Chapitre 19 - Libérer
85e jour de la période du croissant de lune — 1338
Salviz [salviz] = Libérer
La pièce suivante avait quelque chose de différent par rapport aux onze premières. Helja ne savait comment, mais elle était sûre que c'était la dernière. Aucune porte indiquant qu'ils pouvaient continuer et un curieux sentiment de fin qui l'avait envahie dès lors qu'elle avait mis un pied sur les dalles. Elle découvrit alors Gargoth et Dolos, face à un piédestal en pierre. Dessus, on avait déposé une branche en bois à l'allure ridicule.
Le souverain l'attrapa et se retourna pour faire face aux nouvelles venues. Un sourire de fou animait son visage et il bombait le torse, fier.
— Voilà enfin l'arme que nous avons tant cherchée ! proclama-t-il en brandissant l'objet récupéré.

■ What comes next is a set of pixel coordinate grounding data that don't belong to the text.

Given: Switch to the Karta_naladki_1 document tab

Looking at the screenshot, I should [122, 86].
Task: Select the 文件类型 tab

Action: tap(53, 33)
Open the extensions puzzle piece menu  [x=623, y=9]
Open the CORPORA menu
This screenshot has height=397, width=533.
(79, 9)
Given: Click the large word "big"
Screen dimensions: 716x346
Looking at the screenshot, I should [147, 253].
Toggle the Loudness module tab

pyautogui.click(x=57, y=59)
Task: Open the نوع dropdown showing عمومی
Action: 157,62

Helja s'avança quand elle eut un moment de déjà-vu. Quelque chose n'allait pas ici.
— N'approche pas sorcière ! Maintenant, c'est à toi d'avoir peur. C'est à toi de mourir, répéta Gargoth.
Et pour appuyer ses propos, il agita le bâton face à ses derniers gardes. Leur corps explosèrent en poussière, ne laissant plus que de petits tas de cendre.
— C'est exactement comme vous me l'aviez décrit Dolos.
— Je savais que cette incroyable puissance ferait plaisir à mon roi, répondirent le conseiller et Helja en même temps.
— Qu'est-ce que vous avez dit ? questionna Gargoth, étonné. Peu importe, un dernier mot peut-être ? Je suis ravi de vous tuer, encore ! Et pour de bon cette fois.
Il remua la branche, mais Helja fut tellement déboussolée qu'elle ne bougea pas. Quelque chose se brisa en elle et la sorcière sentit tout son corps se déchirer, partir en lambeau. Luba et Charlie implosèrent à ses côtés, puis elle ferma les yeux pour la dernière fois.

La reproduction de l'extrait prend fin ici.